- [EXERCISE PASSAGE]

*** Block opens ***

Chief producer Jiang Bin has previously produced many well known reality talent shows including S-style Show, I Supermodel and Road to the Runway. The show recruited Cheng Gang, the chief director of Super Boy and Tan Yan, the visual director of I Am a Singer.

The coaches for the series were introduced through posters, which were uploaded online. On December 17, 2017, a press conference was held where coaches Lay Zhang, Jackson Wang, Cheng Xiao, Zhou Jieqiong and MC Jin attended. On February 3, 2018, a total of 21 contestants (Note: Bei Honglin, Cai Xukun, Chen Linong, Ding Zeren, Fan Chengcheng, Li Quanzhe, Lu Dinghao, Luo Zheng, Wang Ziyi, Xiao Gui, Yang Feitong, Zhang Yifan, Zheng Ruibin, Zhang Yixuan, You Zhangqing, Zhu Zhengting, Zhu Xingjie) were invited by Lay Zhang to guest star on Chinese variety show, Happy Camp.

*** Block closes ***

- [DATA UNDER STUDY]

*** Block opens ***

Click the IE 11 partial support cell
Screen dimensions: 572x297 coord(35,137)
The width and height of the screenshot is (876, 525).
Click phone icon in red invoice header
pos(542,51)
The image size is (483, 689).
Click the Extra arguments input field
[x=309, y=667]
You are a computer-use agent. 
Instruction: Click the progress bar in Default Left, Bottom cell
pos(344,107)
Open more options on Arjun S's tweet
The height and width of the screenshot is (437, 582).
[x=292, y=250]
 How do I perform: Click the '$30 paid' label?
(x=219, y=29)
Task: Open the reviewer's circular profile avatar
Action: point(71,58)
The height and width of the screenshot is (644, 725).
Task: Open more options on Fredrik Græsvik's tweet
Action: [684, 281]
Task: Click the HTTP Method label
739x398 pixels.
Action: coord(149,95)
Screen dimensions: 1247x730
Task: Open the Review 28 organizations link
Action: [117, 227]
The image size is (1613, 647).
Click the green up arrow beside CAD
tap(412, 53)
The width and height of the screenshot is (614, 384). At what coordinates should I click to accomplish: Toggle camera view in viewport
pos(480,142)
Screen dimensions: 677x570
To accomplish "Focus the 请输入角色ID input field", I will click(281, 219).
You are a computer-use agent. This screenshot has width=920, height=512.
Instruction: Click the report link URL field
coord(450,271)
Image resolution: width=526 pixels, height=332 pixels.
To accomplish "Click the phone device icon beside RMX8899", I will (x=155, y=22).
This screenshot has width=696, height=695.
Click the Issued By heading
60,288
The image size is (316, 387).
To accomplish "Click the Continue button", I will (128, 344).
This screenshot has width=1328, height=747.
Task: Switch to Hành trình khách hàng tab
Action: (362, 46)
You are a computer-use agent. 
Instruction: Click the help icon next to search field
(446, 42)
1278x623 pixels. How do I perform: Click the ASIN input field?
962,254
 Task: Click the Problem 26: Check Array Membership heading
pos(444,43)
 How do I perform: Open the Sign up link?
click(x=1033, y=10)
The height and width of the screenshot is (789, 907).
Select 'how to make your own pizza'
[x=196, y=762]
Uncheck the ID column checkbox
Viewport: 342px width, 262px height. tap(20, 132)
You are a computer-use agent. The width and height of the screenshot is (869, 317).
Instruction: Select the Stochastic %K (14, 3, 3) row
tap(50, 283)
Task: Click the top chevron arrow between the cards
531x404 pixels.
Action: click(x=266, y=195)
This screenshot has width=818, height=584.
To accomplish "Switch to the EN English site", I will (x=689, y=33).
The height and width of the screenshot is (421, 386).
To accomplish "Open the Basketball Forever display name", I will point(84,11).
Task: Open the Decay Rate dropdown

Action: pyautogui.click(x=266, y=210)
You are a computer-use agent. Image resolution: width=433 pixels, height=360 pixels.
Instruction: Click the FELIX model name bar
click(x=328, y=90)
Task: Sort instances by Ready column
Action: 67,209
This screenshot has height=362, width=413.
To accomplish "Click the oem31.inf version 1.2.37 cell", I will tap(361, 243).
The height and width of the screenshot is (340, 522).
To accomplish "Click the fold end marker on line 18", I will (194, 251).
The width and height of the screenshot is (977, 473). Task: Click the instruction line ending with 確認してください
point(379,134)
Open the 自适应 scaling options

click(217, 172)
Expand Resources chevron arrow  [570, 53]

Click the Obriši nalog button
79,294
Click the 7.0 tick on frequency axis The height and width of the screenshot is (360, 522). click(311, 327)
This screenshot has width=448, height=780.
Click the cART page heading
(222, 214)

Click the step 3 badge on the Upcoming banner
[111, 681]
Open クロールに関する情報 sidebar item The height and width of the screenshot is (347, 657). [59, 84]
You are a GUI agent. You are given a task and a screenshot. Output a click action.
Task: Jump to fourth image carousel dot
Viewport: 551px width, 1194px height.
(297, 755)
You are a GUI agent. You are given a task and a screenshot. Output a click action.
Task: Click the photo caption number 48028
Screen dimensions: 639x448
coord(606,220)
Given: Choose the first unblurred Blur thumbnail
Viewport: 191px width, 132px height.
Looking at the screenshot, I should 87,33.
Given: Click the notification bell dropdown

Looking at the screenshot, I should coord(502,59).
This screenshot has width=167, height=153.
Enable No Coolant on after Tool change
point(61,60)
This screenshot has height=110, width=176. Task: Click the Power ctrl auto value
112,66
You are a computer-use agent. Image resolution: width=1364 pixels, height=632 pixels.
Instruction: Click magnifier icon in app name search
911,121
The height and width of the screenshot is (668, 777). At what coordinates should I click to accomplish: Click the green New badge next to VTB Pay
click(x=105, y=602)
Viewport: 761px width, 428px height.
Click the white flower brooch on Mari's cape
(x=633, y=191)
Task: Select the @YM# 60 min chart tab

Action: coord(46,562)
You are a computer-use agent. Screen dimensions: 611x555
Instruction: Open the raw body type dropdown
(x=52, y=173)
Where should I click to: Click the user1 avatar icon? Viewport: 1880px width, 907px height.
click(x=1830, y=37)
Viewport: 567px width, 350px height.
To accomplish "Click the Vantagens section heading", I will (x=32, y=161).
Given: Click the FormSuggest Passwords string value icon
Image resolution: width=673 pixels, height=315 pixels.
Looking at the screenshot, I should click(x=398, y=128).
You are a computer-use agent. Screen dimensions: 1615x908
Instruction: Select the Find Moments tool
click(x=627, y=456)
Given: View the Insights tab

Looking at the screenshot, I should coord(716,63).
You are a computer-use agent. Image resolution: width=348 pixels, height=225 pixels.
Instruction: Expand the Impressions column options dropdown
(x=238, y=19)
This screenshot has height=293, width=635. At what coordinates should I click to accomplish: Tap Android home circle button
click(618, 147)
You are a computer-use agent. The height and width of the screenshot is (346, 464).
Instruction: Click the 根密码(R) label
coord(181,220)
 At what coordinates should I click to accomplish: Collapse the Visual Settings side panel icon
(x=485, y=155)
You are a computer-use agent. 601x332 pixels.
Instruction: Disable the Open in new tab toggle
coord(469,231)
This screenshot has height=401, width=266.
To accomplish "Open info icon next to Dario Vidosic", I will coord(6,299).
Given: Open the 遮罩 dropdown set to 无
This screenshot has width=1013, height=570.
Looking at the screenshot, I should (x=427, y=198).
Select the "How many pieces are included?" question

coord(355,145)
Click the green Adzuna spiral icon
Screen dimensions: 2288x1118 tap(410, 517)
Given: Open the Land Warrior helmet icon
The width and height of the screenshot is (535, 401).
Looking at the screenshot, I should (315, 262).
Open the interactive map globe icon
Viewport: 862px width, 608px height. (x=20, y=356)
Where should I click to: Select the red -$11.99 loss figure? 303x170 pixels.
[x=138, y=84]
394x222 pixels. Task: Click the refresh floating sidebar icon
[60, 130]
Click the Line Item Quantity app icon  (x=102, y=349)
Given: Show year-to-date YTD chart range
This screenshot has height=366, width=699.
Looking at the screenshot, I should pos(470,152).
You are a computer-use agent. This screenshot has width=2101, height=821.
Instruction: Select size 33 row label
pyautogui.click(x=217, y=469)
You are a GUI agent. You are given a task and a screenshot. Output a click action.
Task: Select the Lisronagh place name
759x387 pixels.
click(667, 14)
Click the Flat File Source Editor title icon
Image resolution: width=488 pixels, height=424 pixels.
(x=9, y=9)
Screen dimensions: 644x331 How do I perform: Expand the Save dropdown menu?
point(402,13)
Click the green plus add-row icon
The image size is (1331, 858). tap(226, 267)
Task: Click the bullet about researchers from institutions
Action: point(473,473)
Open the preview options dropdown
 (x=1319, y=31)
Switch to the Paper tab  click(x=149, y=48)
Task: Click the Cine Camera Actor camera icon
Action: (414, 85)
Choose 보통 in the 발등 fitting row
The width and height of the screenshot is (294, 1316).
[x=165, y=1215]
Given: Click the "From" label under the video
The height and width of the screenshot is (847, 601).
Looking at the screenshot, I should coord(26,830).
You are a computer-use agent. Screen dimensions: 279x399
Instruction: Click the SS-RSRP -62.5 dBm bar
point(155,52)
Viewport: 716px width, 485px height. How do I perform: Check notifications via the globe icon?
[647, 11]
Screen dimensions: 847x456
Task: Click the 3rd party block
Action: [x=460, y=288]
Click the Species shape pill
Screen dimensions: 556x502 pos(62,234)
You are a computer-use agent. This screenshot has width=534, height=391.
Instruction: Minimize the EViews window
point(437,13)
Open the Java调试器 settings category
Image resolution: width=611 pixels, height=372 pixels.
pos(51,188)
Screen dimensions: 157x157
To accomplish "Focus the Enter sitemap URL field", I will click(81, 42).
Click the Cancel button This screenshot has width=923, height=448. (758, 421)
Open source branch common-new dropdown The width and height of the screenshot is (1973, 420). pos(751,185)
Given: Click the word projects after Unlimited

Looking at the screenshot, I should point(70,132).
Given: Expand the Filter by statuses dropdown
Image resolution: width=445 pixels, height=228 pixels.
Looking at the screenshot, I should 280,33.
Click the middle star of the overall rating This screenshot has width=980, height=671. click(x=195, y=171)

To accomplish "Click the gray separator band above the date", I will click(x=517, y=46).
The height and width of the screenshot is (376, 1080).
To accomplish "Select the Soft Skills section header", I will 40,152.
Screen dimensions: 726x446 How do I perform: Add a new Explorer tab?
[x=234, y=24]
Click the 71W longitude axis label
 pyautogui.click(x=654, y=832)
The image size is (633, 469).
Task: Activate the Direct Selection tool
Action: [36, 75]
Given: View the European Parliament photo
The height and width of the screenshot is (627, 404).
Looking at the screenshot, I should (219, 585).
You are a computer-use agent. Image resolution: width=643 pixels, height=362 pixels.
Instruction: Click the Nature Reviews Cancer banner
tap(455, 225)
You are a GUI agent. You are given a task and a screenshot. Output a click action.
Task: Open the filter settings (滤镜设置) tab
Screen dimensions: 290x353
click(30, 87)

*** Block closes ***

- [PROMPT] Please copy the passage above about the show's production team and coaches exactly, starting at "Chief producer Jiang" and ending at "Am a Singer.".

- [OUTPUT]
Chief producer Jiang Bin has previously produced many well known reality talent shows including S-style Show, I Supermodel and Road to the Runway. The show recruited Cheng Gang, the chief director of Super Boy and Tan Yan, the visual director of I Am a Singer.